Wearable Energy Harvesting: Challenges and Opportunities
Dan Steingart, Princeton University
I first saw Dan Steingart speak on a panel at the Freestyle Fashion Conference earlier this year. His research focuses on energy storage, and I marvel at his work toward creating truly wearable flexible batteries. Battery life is one of the biggest challenges facing the wearable technology industry, and we all suffer the battery life problem on our cell phones daily. Steingart’s talk included ideas for energy harvesting from solar to thermal, from vibrations to excrement. (Yes, as it turns out, there is a lot of energy in excrement.) The ideal solution would be to weave battery-life into textiles in an unobtrusive way that would also be easy to care for. I can’t do justice to the extensive illustrations of battery mechanics Steingart presented, so I suggest instead you take a look at his research here.

Fashion and the Internet of Everyone
Davide Vigano, Sensoria Inc.
Sensoria was founded in 2011 and consists of a multidisciplinary team includes signal processing experts, material engineers, electronic engineers, software engineers, UX designers, marketing and business development professionals.

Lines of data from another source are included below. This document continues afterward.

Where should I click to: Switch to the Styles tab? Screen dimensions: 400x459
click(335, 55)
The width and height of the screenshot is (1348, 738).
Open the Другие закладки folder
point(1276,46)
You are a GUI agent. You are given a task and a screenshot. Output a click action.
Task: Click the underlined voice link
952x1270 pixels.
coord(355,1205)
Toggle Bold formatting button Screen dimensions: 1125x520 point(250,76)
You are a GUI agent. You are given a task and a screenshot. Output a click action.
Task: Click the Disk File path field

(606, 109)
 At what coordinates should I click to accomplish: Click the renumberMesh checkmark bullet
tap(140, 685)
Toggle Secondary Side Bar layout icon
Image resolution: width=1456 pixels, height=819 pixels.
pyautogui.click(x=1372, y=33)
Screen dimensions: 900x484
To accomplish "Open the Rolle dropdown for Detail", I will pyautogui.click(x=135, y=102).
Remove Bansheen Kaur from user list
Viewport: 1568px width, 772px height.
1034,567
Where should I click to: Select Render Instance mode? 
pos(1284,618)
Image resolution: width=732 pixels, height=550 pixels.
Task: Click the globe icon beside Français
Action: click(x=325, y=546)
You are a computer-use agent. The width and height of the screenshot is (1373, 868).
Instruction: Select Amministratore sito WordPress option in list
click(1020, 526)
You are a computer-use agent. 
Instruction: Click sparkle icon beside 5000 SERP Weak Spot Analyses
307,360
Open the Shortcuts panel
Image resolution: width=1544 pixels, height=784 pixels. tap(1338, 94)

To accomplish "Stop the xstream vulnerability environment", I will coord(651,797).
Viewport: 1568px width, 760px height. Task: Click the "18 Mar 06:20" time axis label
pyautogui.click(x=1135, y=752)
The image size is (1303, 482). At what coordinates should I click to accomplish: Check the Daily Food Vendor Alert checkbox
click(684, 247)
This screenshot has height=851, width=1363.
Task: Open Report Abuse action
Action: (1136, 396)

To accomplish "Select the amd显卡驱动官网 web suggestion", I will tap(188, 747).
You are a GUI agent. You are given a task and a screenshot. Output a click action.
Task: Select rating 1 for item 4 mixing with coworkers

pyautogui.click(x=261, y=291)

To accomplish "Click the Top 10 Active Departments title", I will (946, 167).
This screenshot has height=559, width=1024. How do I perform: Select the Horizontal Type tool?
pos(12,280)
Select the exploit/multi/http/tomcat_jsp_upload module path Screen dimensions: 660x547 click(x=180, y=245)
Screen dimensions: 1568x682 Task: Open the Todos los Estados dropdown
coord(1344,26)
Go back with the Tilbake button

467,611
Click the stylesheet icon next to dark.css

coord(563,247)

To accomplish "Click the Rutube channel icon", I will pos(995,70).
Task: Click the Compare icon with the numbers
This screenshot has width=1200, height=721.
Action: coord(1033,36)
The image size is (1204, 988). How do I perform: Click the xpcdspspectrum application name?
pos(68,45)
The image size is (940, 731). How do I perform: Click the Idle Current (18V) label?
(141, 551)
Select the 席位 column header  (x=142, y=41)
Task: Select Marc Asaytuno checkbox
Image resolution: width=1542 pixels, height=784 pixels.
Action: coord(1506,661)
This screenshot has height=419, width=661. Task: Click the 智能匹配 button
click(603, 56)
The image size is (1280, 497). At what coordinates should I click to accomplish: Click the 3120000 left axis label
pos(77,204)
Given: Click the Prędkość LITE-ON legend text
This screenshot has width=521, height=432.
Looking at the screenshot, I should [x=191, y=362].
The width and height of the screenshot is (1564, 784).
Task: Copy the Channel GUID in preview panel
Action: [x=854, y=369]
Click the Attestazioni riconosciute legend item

The focus of the company is in wearables, to the extent that they’ve trademarked the tagline “The Garment is the Computer.”

Vigano explained that e-textile yarn is replacing traditional conductive materials, that smart fabrics can replace sensor technology and the microelectronics and batters are now smaller and more powerful, and will eventually become transparent to the user. Using biometric sensors, electronics and the cloud, Sensoria products use proprietary textile sensors the detect force and pressure; textile electrodes that measure heart rate; and are thin, soft, comfortable and washable. The Sensoria Smart Sock won a best of CES award in 2014 without the company even exhibiting. Core product features include: precise activity tracking counting actual steps and identifying activity type based on signal patterns; a cadence metronome; heart rate and calorie information; and the ability to test which sneakers give you better performance.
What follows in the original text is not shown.